I think Dante was about right; the path to paradise really does begin in hell, or at least the path to achieving a fully aligned, in date order photo book definitely starts in purgatory.
Now I’m not entirely sure what’s wrong with me when it comes to these, somewhat testing, books. I like to think I’m a pretty tech savvy mama and posses a modicum, or more, of common sense, yet the moment I log in to my account all rational thinking goes out of the window, I enter in to a state of blind panic and begin living in denial: What book?
It’s as if I suffer from photo book amnesia. As well as forgetting how to actually create this modern album, I also plum forget what an awful experience it is. I manage to completely blank out the torment, distress and bloodshed I, invariably, experience along the path to photo paradise.
And believe me, it does not get easier. You’d think I’d learn how to do it, but no! Each time, I embark upon this road to perdition, I instantly regret it and find myself mourning the demise of ye olde photo booke album. Oh those halcyon days of waiting, with bated breath, to collect photos from the actual photo shop, looking through with excitement on a bench, outside an actual photo shop, then manually arranging each photo in to a funky, cardboard album, methodically using a tea towel to help smooth over the plastic covering, whilst keeping everything crossed the end result would be crease free! Okay, I’ll admit it, perhaps I am looking back through rose-tinted spectacles because that plastic stuff was definitely the Achilles’ heel of the albums of yore.
But, hey, those were all the old days and these are the new; this time will be different, right?
It was with a whitened pallor and fear in his eyes that my husband speedily left the room when I reached for the loving creation of: Sam – The First Year. It’s like he knew.
Oh look, I thought to myself, upon Sam turning two, wouldn’t it be nice to flick through his first year photo book? Oh look, I thought to myself, upon flicking through said book, wouldn’t it be nice to create a book for his second year? I know, I thought to myself, I’ll create one for EVERY year henceforth. What a super idea! And what a wonderful mama I am.

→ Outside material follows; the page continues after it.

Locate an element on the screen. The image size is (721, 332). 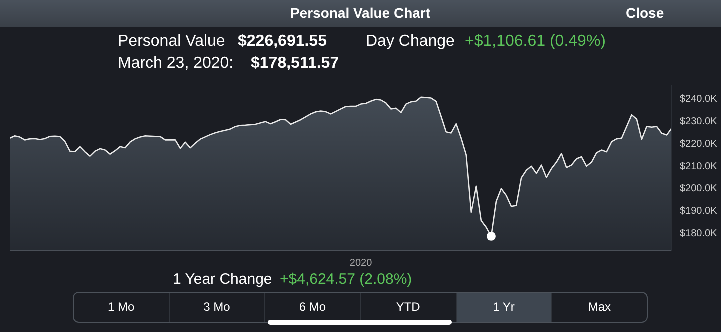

In a flash I’d been overcome with that warm fuzzy feeling of love, and joy and happiness, (and most probably wine) the spark within me had reignited: Photo books are great! All hail the most wondrous digital album! The photographic future is phantasmagorical! I was going to do this.
Plus I’d had an email. There was money off. And just what did my husband know? I had beautiful memories of lovingly creating: Sam – The First Year, reliving every photo whilst smiling to myself at the hidden jokes within each frame. Plus, well, I know best, according to me, so in for a penny, in for a pound, right there, right then, I took that deal and I made it happen: Ergo this book shall be!
There was now no turning back.
The second my transaction completed the warning signs were there. I logged in to my account, that place of desolation and dashed dreams, coming face to face with my numerous unfinished endeavours, vestiges of hope and promise, the reality of unfulfilled realisations. Temporary albums strewn here, there and everywhere; hangovers from internet crashes; my ignorance and simply losing the will to live. Oh yes, they were there, and yet, still, the sense of perseverance remained strong within me.
Where I may have failed before I would this time succeed.
I didn’t even make it to the first page before I felt a sense of foreboding dread. My old friend panic set in and I wondered what fresh kind of hell I had, voluntarily, let myself in for. AGAIN. There was only one thing for it:
With a huge sigh, a bit of a mumble and a quietly uttered “I told you so” my technical advisor, aka my knight in shining armour, arrived, wielding wine and a biscuit and the ability to upload photos. My hero.
And so I find myself, pretty much one year on from the date of my last foray into hell, visiting again. Aligning photos, date ordering, zooming in and picking a theme, hunching over my laptop whilst craning my neck at some sort of gravity defying angle, all in the name of my 60 page book of happiness, knowing that despite every best effort, I’m going to be in this exact predicament this time next year.
I’m just utterly and immeasurably grateful that I didn’t go for the hundred page deal. My husband speaks some sense after all.